Upon first listen yesterday morn, the latest long player from Miko Marks and the Resurrectors was akin to a sonic time machine that transported me to the late 1960s and early 1970s, when “rock music” was still an all-encompassing genre. Feel Like Going Home is a gumbo of rock ’n’ roll, R&B, gospel and country, in other words, a sound that was de rigueur for almost every artist and band that recorded in Memphis with the Memphis Boys or in Muscle Shoals with the Swampers during those years.

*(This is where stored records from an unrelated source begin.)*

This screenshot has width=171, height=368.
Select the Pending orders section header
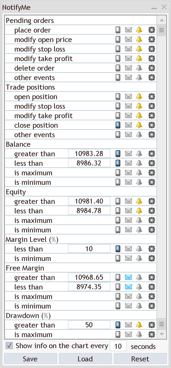pos(30,21)
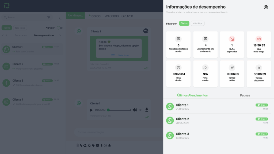This screenshot has height=154, width=274.
Task: Open filter options in search bar
Action: coord(49,17)
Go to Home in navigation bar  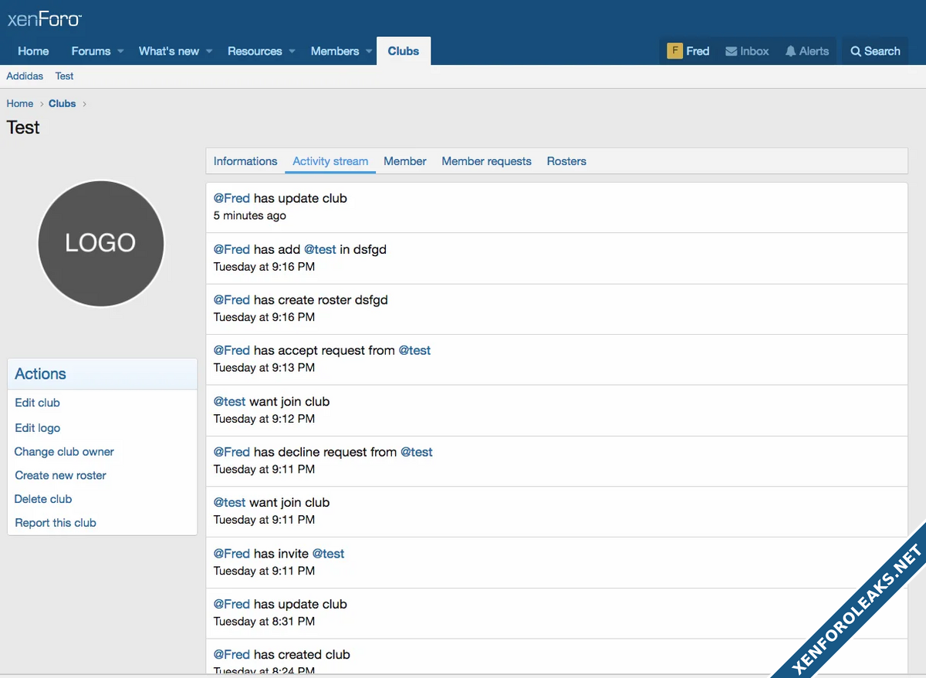click(33, 51)
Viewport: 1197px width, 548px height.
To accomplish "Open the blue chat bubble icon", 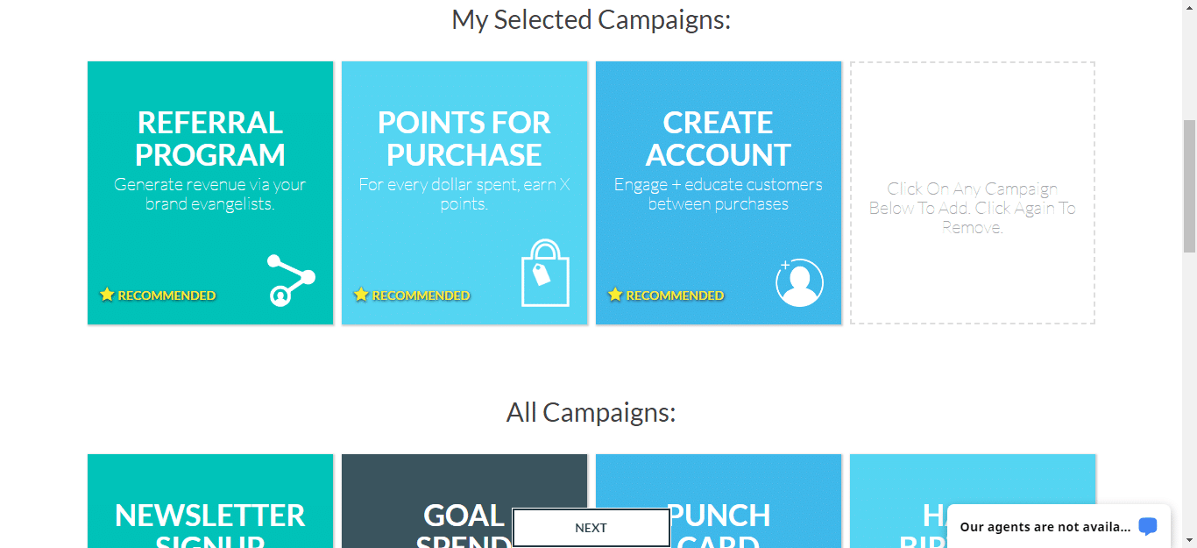I will tap(1148, 526).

But thanks to generations raised on AOR and “classic rock,” rock music has evolved from a sprawling metropolis into a gated community. The same’s true for country music, with its many tributaries dammed from reaching the river (aka radio). In the 1990s, “Americana” became the catch-all used to categorize such music that mixes and matches genres a little too much to fit in elsewhere. Whatever you want to classify it, however, know this: Feel Like Going Home is an excellent album. Some songs conjure P.P. Arnold’s little-known (in the U.S.) singles in the late 1960s; others bring to mind Gladys Knight & the Pips’ soulful embrace of country singer-songwriter Jim Weatherly’s tunes as well as the Rolling Stones circa Let It Bleed.
The 11-song, 46-minute set opens with “Feel Like Going Home,” which—as I noted in April, when it was released as a single—could well be a long-lost Merry Clayton acetate recovered from a dusty shelf at Muscle Shoals Sound Studio. (As with all but one of the songs here, it was written by Marks and bandmates Justin Phipps and Steve Wyreman.) “One More Night” yearns to relive America’s southern music meccas as well as the eras in which they flourished: “The road ahead don’t look as bright as the path we walked before/and when the sun feels like it’s fading/and the world just don’t seem right/take me back one more night.” The moody and bluesy hymnal “River” finds her seeking solace in the water; whereas “One More Night” features a tasty guitar solo, it’s accented by a soulful harmonica solo. “This Time,” on the other hand, sports a 1950s R&B vibe.
The stirring “Peace of Mind” observes the turmoil that’s racked the world in recent years and how it impacts our well-being. It’s one of those soul-stirring songs, a la Allison Moorer’s “Heal” or Simon & Garfunkel’s “Bridge Over Troubled Water,” that sounds like it’s been with us forever and a day. It leads into the uptempo “Trouble,” which was inspired by a quote from civil rights icon John Lewis (“Get in good trouble, necessary trouble, and help redeem the soul of America”). “The Good Life,” which follows, celebrates the sacrifices and dreams of her mother, and vows to continue them.
“Deliver Me” is another gospel-flavored tune that channels the great beyond. “The Other Side” delves deep into the blues, featuring heavy electric guitars and an even more electrifying vocal from Marks. The spiritual “Lay Your Burdens Down” promises comfort (“dark are the days when you walk alone/cold is the ground where you sleep/though your heart may be weary and turning to stone/these healing waters run deep”). The album comes to a close with the one non-original, Lee Bob Watson’s “Jubilee,” which vows salvation through song; it’s less a last chapter and more an addendum, in a sense.
It’s a great album well worth many spins. Seek it out.